The technology we used testifies to the passage of time: A merry band of 20-somethings toted oversized laptops (I had to borrow one) into WORLD’s old headquarters in a mall on Tunnel Road. We squirmed while editors dissected our stories on an overhead projector. No Dropbox or Google Docs to make things less painful.
We worked hard, but it was still a rather carefree August in Asheville. We had no idea that a couple of weeks after we returned home, the world and everything in it would unalterably change as terrorists hijacked commercial planes and killed thousands of Americans in a single morning.
But on those last summer days before 9/11, we soaked up hearing from WORLD writers, and we got a kick out of bumping into them outside of our basement classroom. On a Saturday morning grocery run with a couple of classmates, we spotted WORLD founder Joel Belz in the produce section of Ingles. He was sampling a hot drink in a tiny cup, and when we approached to say hello, he almost immediately asked, “Do you know what I think would be an interesting story?”

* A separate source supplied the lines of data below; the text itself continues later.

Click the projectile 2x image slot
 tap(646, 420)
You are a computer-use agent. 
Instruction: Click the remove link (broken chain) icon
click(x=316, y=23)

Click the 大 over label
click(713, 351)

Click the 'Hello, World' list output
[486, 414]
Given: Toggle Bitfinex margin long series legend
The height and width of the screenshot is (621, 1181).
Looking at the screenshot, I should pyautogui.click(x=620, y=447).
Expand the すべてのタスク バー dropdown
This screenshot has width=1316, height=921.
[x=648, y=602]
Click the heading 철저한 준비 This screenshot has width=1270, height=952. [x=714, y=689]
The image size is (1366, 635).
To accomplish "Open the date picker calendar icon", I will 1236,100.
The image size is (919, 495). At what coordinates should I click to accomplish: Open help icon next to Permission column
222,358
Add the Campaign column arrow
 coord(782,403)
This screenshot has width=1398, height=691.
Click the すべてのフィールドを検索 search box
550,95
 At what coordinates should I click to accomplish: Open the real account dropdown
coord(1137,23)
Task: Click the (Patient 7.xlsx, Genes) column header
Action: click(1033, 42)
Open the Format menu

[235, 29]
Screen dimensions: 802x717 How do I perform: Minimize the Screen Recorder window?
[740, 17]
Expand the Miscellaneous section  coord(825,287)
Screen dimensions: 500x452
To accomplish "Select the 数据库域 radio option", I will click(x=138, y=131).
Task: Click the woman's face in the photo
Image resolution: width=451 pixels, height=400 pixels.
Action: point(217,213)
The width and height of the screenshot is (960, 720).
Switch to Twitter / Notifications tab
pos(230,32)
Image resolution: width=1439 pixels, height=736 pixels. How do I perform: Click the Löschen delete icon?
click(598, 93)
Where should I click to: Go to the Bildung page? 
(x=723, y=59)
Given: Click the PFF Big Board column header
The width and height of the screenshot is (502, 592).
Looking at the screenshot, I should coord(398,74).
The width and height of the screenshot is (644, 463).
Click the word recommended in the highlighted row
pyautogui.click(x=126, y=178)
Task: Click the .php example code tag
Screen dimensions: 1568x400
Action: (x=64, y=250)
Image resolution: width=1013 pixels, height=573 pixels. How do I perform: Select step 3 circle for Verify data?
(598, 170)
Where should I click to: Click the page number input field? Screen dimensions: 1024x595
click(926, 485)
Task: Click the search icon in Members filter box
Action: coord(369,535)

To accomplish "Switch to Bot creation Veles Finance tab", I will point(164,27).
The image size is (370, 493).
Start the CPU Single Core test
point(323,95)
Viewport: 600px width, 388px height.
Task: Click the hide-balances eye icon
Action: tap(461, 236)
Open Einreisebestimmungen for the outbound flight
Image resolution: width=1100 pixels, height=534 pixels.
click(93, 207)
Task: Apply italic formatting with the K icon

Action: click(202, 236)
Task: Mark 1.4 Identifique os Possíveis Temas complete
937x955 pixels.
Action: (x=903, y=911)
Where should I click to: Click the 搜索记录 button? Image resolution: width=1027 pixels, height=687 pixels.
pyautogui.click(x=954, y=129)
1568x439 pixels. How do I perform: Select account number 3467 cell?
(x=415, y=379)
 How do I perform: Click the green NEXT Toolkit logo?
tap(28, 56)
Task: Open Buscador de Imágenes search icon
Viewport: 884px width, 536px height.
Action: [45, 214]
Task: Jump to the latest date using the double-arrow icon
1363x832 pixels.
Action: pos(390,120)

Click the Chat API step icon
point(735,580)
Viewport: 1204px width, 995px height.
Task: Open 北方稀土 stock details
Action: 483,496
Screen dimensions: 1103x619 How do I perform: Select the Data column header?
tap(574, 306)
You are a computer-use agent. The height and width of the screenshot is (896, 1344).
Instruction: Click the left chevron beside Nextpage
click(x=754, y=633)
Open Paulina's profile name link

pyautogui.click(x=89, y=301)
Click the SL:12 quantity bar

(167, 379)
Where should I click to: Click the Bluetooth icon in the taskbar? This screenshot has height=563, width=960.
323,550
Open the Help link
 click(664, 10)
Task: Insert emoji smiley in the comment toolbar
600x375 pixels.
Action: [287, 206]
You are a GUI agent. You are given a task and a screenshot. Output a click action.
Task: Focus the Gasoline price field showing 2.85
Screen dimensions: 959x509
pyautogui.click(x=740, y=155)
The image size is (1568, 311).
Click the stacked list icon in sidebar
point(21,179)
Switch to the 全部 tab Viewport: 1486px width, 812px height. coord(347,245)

He talked about the supply chain, and he wondered aloud about where all the abundant food in this store had come from and about all the people who had tended to it along the way. The next day, he invited our class to his home after a Sunday evening worship service, and he mentioned his love of hymns: The title of a hymn is like a headline, he said, and the verses fill in all the glorious details of the story.
When I started writing for WORLD three years later, I learned about the importance of details. I got a couple of them wrong in one of the first stories I submitted and received a firm note from editor Mindy Belz reminding me that it’s not just big mistakes that undermine a story: People’s names matter, so don’t misspell them.
She was right, and though I’ve still made my share of mistakes over the years, that early lesson was helpful: Details do matter, and so do the ordinary lives of people who might not otherwise draw much attention.
Over the years that followed, I’ve met lots of Christians doing hard things in difficult places, who probably won’t be singled out again in any high-profile way on this side of heaven.
I think of the grown daughter of a prisoner now doing prison ministry herself, the Haitian pastor leading a frightened congregation, and the South Sudanese mom creating a fun Sunday school class for scores of children in a refugee camp without flannel boards or crayons or snacks. We meet them in passing in the pages of WORLD, but I often think about how their names are carefully recorded in the Lamb’s book of life, and how much their stories matter because God has written them Himself.
During those carefree days in 2001, I had no idea that 20 years after my grocery store encounter with Joel, I’d be writing about him for our Daniel of the Year profile (see p. 38). In a recent visit with him near WORLD’s old headquarters, I found him still curious about the world and interested in the details of a good story.
The most important details about the most important stories are summed up in the Scriptures he’s memorized and the hymns that he loves. So as we give thanks for all that God has done over 40 years, we can revel in those details: “Pardon for sin and a peace that endureth, Thine own dear presence to cheer and to guide; strength for today and bright hope for tomorrow, blessings all mine, with ten thousand beside!”
Headline: Great is Thy faithfulness, Lord unto us.